Makanan bagi masyarakat Bugis merupakan rezeki besar. Orang yang meninggalkan makanan atau minuman tanpa mencicipi merupakan wujud penolakan terhadap rezeki. Selain itu, menikmati makanan atau minuman yang dihidangkan tuan rumah merupakan bentuk penghoramatan seorang tamu terhadap tuan rumah. Meninggalkan makanan dapat membuat tuan rumah tersinggung.
"Pemmali pilai bolae narekko de'pa napura bissai penne angnganrengnge"
dilarang meninggalkan rumah (untuk perjalanan jauh) sebelum piring yang digunakan untuk makan, dicuci terlebih dahulu.
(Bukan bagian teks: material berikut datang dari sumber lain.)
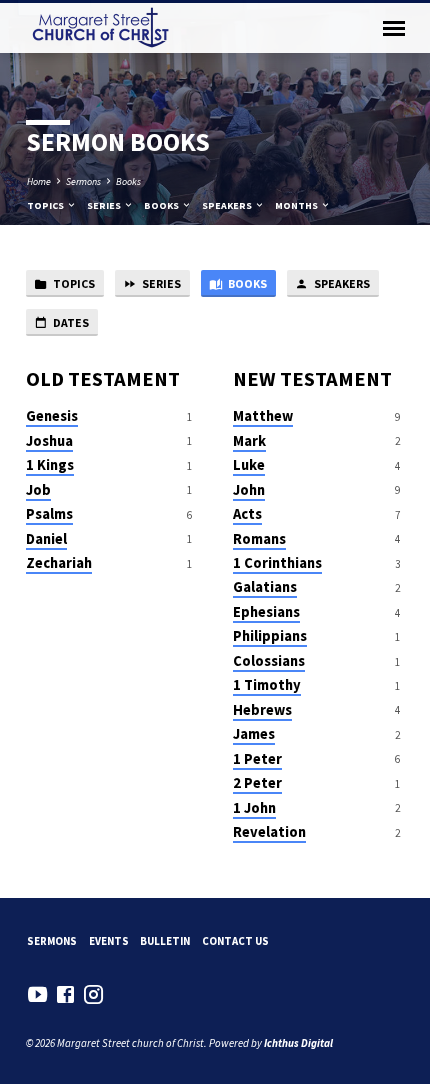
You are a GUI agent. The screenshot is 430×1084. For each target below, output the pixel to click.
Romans (259, 539)
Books (128, 181)
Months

Kata "bissai penne", dalam ungkapan pemmali ini tak sekedar berarti "cuci piring" , sebab dalam sinyalemen pengunaan kata bissai penne ini dapat juga berarti memperlakukan wanita/istri dengan merawatnya[1], maksudnya setelah berhubungan badan bersihkanlah keadaan istri.
Pemali ungkapan yang bersifat spontan untuk tidak melanggar yang di pemmalikan / yang dilarang. Pemmali dalam sub pembelajaran sastra daerah dianggap pula bagia dari satra pappaseng / nasehat.
Asal Hukum Pelarangan Pemali Bugis Makassar
Sebab sifatnya adalah nasehat kepedulian agar terhindar dari bahaya atau hal-hal yang tidak diinginkan bahkan memalukan, maka pemali lahir dari penjelajahan/ pengalaman hidup yang disampaikan masyarakat lampau secara turun temurung bahwa perihal pelarangan itu jika dilanggar akan benar-benar memberi/ pelanggarnya memeroleh keburukan lebih jauh mendapat musibah, meskipun pelarangannya kadang tidak rasional, sebagai contoh pelarangan singkat kami paparkan seperti dibawah ini:
1"Pemmali pura manre nappa matinro, menre I' salompongnge".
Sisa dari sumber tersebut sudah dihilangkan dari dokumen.